No solo un exceso de ruidos está penalizado desde el pasado noviembre en las nuevas medidas contra los actos incívicos en las calles. Los disfraces, también muy recurridos en cualquier despedida de soltería, no podrán excederse de las condiciones impuestas por el Ayuntamiento y recogidas en el Boletín Oficial de la Provincia.

De esta manera, la modificación del artículo décimo sexto de la Ordenanza Municipal sobre la Protección de la Convivencia Ciudadana manifiesta que transitar o permanecer en espacios visibles “con vestimenta, atuendos o disfraces que atenten o puedan atentar contra los derechos fundamentales de las personas, los sentimientos religiosos o tengan un contenido xenófobo, racista, sexista, homófobo, que puedan vulnerar la dignidad de las personas por su contenido discriminatorio o supongan menosprecio de cualquier tipo hacia cualquier condición o circunstancia personal o social” se considerará una infracción. Esto supone una rebaja con respecto al primer texto después de las peticiones de Ganemos.

Esto no solo se recoge para la vía o espacios públicos, sino que también será constitutivo de infracción administrativa si se realiza en espacios privados abiertos y “fácilmente visibles desde espacios públicos o vías públicas”, por lo que se recoge igualmente para bares y lugares de copas que suelen frecuentar las despedidas de soltero y soltera.

Esta norma, sin embargo, no recoge, como sí ocurre en otros lugares de España en la que también se han adoptado, que sea específicamente para este tipo de celebraciones por lo que en Carnaval, fiestas locales o, incluso, durante el inicio de curso en las tradicionales novatadas tampoco se podría utilizar este tipo de disfraces. A pesar de ello, el órgano sancionador es la Alcaldía-Presidencia del Ayuntamiento, que tendrá la última palabra para resolver los expedientes sancionadores incoados por presuntas infracciones.

Sanciones

En el caso de que finalmente se resuelva favorable a la sanción, está podrá ser como máximo de 750 euros de multa, ya que se recoge como infracción leve dentro de la Ordenanza Municipal sobre la Protección de la Convivencia Ciudadana, al igual que ocurre en la norma contra los megáfonos y amplificadores de sonido.

Ambos casos, de hecho, tienen las mismas condiciones y también se podrá librar el infractor de pagar la mitad de lo impuesto si lo hace antes del cierre de alegaciones.

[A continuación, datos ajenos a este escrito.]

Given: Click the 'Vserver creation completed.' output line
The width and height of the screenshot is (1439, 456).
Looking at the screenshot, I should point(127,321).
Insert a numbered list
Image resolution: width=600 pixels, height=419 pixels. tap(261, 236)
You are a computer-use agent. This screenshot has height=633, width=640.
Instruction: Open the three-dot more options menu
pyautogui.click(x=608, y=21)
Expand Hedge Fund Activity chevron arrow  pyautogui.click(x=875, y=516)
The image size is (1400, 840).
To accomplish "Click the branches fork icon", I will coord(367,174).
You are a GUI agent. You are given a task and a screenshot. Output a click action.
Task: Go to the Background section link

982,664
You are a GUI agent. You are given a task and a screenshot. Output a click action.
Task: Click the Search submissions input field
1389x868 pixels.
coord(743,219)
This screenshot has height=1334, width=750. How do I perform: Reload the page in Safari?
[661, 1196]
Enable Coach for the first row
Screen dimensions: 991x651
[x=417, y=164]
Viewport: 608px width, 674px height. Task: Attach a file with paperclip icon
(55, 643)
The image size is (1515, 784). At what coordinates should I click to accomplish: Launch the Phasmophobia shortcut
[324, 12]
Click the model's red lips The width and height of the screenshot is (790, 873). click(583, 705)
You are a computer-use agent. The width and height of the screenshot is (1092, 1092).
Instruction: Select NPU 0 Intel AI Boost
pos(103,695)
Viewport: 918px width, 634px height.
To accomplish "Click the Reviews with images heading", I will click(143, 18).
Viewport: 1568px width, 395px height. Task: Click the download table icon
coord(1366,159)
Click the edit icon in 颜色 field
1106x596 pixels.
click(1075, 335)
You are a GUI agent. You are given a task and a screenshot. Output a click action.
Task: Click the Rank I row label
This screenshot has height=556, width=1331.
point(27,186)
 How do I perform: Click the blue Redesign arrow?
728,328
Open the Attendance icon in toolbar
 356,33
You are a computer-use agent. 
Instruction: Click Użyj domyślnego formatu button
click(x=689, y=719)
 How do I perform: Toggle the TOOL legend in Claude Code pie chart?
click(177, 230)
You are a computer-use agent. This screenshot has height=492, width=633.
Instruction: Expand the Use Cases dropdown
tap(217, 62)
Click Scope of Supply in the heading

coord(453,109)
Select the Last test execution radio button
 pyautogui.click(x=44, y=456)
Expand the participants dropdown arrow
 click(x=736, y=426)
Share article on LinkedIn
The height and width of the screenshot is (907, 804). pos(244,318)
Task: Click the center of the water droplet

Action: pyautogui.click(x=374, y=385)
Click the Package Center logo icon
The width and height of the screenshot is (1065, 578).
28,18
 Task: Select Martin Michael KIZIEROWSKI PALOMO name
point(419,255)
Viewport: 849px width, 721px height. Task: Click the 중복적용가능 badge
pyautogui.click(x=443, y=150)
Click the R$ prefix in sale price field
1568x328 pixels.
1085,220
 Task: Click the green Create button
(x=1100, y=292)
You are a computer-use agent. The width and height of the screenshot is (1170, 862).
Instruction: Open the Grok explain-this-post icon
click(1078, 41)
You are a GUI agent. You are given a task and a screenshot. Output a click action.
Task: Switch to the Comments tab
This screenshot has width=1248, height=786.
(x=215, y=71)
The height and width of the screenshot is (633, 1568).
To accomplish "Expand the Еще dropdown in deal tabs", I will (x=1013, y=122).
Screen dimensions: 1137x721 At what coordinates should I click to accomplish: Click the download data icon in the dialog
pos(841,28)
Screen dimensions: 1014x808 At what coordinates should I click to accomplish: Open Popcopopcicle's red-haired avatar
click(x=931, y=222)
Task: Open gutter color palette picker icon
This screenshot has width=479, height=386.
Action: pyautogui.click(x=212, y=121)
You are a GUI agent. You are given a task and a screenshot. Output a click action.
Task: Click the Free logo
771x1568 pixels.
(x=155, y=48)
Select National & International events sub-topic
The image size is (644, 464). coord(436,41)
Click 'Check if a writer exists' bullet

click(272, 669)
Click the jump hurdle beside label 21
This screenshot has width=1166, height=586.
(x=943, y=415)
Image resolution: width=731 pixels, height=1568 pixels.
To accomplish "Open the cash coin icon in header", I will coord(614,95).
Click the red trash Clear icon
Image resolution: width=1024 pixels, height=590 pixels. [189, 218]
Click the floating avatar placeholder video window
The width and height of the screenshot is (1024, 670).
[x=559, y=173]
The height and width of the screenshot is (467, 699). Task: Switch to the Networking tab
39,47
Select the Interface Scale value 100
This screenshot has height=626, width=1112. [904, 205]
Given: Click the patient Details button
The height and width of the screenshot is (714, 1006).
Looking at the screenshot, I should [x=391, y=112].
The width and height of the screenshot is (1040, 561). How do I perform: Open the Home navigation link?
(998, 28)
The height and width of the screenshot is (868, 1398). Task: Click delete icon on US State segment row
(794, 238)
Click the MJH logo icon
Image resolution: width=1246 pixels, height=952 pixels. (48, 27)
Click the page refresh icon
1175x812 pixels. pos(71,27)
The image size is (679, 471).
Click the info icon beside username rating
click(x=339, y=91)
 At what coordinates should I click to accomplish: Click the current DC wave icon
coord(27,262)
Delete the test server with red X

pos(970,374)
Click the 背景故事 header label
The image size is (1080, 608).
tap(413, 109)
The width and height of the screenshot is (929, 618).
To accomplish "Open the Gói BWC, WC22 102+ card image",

Además, en este caso, los establecimientos hosteleros sí deben tener más cuidado de no alojar en sus negocios a este tipo de grupos ya que la sanción hacia ellos podría ser la del cierre por un mes del local al ser un espacio privado abierto fácilmente visible desde la vía pública.

Eso sí, esta falta registrada como leve podría tornarse en grave si se volviera a cometer en el plazo de un año por reincidencia. Las sanciones por este motivo prescribirán al año mientras que la infracción lo hará a los seis meses desde haberla cometido o desde el conocimiento de la misma.